Belki de Ahmed Arif şiirinin büyük başarısı ve muamması, şiirlerinin şairin kendi kişiliğinin yalın, dobra, mitsel ögeleriyle örtüşmesidir. Şiirindeki her imgelem şairin düşmanlarını huzursuz eden, dostlarını sevindiren kışkırtıcı karakteriyle öylesine uyumludur ki okur, şiirinde şairin, şairde şiirinin temsilini bulur ve her ikisine aynı anda bakmanın esrikliğini yaşar
Ahmet İlhan
Edebi nesnelere dair yaklaşımlar geliştirirken ne tür öznel kaygılara, odaklanmalara, ölçülere sahip olursak olalım, söz konusu edebi eserin varoluş koşullarını aşarak on yıllar sonra da hala okuruyla kalma, okurunu takip etme gücüne sahip olup olmadığı temel referans olmalıdır, diye düşünmeliyiz. Eserin; dönemleri, anlayışları, siyasi ve sanatsal iklimleri aşarak okuruyla kalma durumu ve eserin zamanı takip eden tüm öznel değerlendirmeler üstü gizil gücü ve dayanıklılığı; hayatlarımız bütünüyle değiştiği halde bizi sürekli esere döndürmeye, eserde tutmaya neden olur. Ahmed Arif’e ait eserin aşılamaz boyutta özgün olma savunusunda bizi haklı kılan bu anlaşılması zor, tuhaf ve verimli gücüdür. Ahmed Arif’in şiirlerinin 1940’lı yıllar ile 1951 arası dönemde bazı dergilerde yayımlandığı ancak yayımlanmadan önce de binlerce okur tarafından diden dile aktarıldığı, ezberlendiği bir vakıadır. 1940-51 arasında yazılan şiirler tüm dergilerde yayımlandı. Şiirler ilk kez kitap olarak yayımlanacağı 1968 yılına gelinceye dek on binlerce okura ulaşmıştı ve okur tarafından çok sevilip sahiplenilmişti. Hemen hemen tüm şiirleri önemli müzisyenlerce bestelenmişti. Ahmed Arif, “Hasretinden Prangalar Eskittim” adlı kitabıyla ve kitaba girmemiş ama okura sunulmuş toplam 29 şiiriyle Shakespearevari bir tekil kanon olmaya hak kazanmıştır.
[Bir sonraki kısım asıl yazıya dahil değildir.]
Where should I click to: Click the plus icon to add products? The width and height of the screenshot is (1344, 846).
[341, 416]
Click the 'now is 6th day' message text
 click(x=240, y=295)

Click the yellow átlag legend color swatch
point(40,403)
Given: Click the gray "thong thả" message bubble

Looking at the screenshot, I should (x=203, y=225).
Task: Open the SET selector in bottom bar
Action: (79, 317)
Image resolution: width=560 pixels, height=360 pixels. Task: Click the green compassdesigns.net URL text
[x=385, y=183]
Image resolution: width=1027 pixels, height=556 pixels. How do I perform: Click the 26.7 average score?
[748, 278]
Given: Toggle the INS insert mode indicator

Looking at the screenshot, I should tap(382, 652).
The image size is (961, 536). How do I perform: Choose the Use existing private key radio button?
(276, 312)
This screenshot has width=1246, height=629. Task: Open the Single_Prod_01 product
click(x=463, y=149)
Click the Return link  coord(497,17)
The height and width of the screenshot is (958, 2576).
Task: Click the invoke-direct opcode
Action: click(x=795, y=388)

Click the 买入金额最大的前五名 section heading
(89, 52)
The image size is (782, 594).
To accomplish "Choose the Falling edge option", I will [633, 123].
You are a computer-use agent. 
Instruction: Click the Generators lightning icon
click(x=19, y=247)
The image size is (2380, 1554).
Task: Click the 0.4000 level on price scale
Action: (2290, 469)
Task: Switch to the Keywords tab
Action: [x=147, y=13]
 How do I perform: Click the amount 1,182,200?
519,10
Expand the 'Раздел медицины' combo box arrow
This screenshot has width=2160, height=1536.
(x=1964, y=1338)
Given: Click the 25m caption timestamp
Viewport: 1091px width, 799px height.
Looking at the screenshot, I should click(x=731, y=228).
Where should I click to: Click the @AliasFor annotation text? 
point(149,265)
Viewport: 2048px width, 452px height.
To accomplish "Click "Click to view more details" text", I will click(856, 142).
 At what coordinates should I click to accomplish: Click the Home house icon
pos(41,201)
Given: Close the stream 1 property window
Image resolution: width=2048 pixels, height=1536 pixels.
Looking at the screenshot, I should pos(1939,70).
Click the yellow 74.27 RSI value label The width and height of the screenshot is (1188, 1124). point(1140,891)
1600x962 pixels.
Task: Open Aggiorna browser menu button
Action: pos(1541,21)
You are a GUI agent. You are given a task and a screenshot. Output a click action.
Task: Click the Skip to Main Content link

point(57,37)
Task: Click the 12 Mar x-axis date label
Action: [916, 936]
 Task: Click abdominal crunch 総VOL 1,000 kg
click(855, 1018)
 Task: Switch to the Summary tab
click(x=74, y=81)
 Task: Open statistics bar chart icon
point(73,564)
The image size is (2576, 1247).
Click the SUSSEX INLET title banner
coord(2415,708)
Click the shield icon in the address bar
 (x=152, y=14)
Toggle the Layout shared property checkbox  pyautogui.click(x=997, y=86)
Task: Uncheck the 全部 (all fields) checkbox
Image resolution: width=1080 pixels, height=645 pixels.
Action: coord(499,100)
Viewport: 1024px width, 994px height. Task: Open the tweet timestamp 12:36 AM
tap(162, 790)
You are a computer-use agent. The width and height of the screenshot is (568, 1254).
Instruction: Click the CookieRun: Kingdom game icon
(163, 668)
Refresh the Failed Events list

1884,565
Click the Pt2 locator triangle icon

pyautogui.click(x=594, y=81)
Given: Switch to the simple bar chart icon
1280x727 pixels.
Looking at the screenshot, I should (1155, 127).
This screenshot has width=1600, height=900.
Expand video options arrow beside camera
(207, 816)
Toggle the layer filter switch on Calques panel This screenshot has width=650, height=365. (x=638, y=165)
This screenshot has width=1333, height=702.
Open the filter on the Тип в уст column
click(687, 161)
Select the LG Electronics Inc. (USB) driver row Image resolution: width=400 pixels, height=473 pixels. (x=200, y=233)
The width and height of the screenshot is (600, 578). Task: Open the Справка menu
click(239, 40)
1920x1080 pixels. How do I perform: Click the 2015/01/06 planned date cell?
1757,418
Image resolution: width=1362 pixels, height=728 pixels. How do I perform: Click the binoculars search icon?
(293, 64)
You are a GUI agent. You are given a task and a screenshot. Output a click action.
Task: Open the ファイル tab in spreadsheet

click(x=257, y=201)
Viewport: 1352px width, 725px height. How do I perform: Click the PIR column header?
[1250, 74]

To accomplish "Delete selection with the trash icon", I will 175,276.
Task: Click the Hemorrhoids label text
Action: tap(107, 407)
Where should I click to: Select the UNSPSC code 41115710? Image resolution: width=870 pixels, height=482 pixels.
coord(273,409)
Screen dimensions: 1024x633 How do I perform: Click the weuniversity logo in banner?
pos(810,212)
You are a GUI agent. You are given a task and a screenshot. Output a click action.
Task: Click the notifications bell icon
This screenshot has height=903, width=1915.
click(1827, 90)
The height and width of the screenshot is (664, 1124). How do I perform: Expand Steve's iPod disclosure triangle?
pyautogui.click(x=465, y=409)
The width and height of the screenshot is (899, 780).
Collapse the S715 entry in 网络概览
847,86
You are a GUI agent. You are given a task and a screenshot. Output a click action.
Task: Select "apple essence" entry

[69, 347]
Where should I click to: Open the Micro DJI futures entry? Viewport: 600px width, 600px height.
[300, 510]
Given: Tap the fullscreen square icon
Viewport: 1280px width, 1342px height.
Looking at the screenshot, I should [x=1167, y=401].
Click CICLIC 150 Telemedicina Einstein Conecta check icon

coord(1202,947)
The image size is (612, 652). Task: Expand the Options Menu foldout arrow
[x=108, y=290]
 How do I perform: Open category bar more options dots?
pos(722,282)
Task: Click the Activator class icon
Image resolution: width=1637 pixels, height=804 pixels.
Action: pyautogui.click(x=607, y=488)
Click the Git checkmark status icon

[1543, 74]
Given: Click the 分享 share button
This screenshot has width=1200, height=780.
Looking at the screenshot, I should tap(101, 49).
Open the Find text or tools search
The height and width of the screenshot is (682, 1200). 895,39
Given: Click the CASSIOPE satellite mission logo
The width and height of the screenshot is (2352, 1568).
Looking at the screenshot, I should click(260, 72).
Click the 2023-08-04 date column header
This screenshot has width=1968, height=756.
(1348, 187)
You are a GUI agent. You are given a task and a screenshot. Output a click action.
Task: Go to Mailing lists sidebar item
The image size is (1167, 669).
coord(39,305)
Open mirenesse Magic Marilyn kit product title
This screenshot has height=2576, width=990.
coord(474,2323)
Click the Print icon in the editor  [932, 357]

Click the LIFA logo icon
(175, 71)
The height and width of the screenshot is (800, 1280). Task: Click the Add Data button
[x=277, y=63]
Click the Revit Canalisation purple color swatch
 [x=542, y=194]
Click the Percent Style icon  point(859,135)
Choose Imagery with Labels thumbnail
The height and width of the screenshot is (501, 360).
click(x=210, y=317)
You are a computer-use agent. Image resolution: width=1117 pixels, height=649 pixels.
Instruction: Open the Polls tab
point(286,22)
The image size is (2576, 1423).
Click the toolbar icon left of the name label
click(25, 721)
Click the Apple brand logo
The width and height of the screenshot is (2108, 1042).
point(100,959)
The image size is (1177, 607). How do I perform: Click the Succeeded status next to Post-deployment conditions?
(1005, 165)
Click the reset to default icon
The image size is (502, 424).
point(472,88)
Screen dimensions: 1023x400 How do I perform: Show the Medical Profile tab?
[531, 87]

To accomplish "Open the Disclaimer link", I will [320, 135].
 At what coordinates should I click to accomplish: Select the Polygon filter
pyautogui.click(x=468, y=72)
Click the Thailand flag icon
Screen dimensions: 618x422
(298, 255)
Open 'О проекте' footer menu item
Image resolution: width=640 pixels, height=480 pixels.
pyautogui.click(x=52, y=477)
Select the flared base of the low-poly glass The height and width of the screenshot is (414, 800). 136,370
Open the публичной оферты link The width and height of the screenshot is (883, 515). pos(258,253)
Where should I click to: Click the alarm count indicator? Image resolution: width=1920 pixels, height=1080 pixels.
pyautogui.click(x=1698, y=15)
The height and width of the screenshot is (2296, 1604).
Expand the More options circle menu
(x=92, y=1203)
Ahmed Arif’in HPE metni dönemin diğer şairlerinin metinlerinden farklı olarak şairinin özgün ve baskın karakterinin katışıksız, güçlü izlerini taşır. Bu anlamda A. Arif şiirleriyle karşılaşmak kaçınılmaz biçimde onun kendisiyle de karşılaşmak anlamına gelir ve bu bakımdan onun şiirini yapı bozumuna uğratmak da zordur. Bu nedenle A. Arif şiirini doğru, anlamlı ve yetkin bir okumayla sürdürmek için, şairin hayatı ve karakterinin şiirinin karakteriyle birlikte bir alegori oluşturduğunu ve bu alegorinin kodlarının doğru biçimde anlam alanına yerleştirilmesiyle mümkün olabileceğini bilmek gerekir.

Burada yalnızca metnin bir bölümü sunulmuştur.